The scholarship on reputational risk management in banks is still limited in size. The purpose of this document is to elaborate an effective approach of managing reputational risks in banks. It is the first study which develops a holistic approach to measure and manage reputation risk to be implemented in banks in practice.
The main focus will be placed on the development of an indicator-based model for the assessment of reputation. On this basis, it is derived as how the control measures can be prioritized and controlled in the area of reputation risks. A basis for the inclusion of reputation risks in the comprehensive controlling cycle of a bank can be developed with the aid of such an indicator-based model. The comparison between the target and actual results and thus the efficient implementation of the model are particularly important in this process for the perception of the reputation of banks in the public.

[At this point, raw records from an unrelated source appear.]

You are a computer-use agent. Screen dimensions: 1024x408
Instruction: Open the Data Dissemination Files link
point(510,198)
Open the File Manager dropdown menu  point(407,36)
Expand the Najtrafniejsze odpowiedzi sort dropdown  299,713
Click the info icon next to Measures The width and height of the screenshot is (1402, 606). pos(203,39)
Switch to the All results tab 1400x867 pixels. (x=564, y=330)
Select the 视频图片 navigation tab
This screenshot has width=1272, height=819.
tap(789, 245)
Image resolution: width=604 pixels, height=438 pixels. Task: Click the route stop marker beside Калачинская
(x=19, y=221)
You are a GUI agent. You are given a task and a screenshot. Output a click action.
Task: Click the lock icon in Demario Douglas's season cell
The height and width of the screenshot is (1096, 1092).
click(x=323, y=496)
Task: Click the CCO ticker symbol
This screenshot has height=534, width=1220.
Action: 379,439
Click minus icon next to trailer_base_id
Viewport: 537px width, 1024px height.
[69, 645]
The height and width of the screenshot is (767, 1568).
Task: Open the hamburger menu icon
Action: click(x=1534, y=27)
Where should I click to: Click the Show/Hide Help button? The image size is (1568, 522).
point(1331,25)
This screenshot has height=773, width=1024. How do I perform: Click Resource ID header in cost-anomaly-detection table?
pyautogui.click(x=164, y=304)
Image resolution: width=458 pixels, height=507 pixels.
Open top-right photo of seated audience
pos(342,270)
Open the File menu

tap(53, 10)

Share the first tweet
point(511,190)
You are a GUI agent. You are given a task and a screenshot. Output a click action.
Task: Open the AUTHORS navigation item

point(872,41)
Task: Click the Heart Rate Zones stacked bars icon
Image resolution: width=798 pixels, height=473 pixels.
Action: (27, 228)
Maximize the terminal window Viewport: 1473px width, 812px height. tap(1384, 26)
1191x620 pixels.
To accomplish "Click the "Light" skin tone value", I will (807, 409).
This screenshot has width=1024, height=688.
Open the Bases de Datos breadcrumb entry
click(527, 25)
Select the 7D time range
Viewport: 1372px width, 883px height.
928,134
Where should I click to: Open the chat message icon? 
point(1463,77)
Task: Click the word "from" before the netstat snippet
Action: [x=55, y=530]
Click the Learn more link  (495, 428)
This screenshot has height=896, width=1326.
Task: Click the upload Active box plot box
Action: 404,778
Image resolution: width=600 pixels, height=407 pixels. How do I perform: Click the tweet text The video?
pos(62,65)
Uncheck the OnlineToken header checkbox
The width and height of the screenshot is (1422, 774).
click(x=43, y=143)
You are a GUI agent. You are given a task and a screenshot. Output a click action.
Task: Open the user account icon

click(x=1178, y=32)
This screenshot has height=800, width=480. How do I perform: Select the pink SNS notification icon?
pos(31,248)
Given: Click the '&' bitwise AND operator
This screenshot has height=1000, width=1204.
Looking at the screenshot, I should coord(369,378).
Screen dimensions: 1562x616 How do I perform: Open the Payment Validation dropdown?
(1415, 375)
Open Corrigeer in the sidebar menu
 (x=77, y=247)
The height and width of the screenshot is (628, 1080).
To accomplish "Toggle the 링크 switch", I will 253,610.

This includes empirical surveys carried out with the banks in this approach as well. Insights into the current state of processes in identifying reputation-risk-relevant factors will be provided. The empirical part of this document is based on a survey of the biggest players on the German and Swiss banking market. Both countries have been predominantly affected during the financial crisis by aptly nascent risks and they are thereby also partially affected even today. Unlike in many other countries, several so-called system-relevant banks in Germany and Switzerland were in an existence-threatening state and could only survive due to heavy government interventions. Moreover, the access to survey numerous banks in those countries has been secured by pertinent local and regional contacts. Although the geographical radius of investigation needs to be extended in further research, it was possible to accumulate first relevant knowledge.
Literature Review
First, the literature review focuses on the definition of reputation itself. No uniform definition of “reputation” has been reached in the literature so far. The range goes from a macro level which considers the reputation as a resource, all the way up to a micro level which considers the reputation as a social view of the company (Fombrun, Gardberg, & Barnett, 2000; Fombrun & Van Riel, 1997; see also Brady, 2005; Scott & Walsham, 2005). Fombrun (1996) does not consider the reputation as a procedural but rather as a strategic intangible asset, by means of which tangible profits and an increased added value could be generated (e.g., greater turnover, lower operating expenses, integration of employees; see Fombrun & Shanley, 1990; Little & Little, 2000; Milgrom & Roberts, 1986; Roberts & Dowling, 2002). Based on this literature and based on practical observation, the following definition of the term “reputation,” which focuses on the creation of a potential of success and prevention of failure, is taken as a basis for the analysis of bank-specific reputation risks in the text to follow: Reputation is the public reputation of a bank which pertains to its competence, integrity, and trustworthiness, which results from the perception of the group of stakeholders of a bank (customers; shareholders; external creditors; employees; business partners; competitors; financial community such as rating agencies, analysts, and fund managers; government and regulatory authorities; interest groups, e.g., consumer association; and social environment).
In practice, the reputation risk is—for instance—defined as follows: risk of possible damage to Deutsche Bank’s brand and reputation, and the associated risk to earnings, capital or liquidity arising from any association, action or inaction which could be perceived by stakeholders to be inappropriate, unethical or inconsistent with the Bank’s values and beliefs. (cf. Deutsche Bank, 2017)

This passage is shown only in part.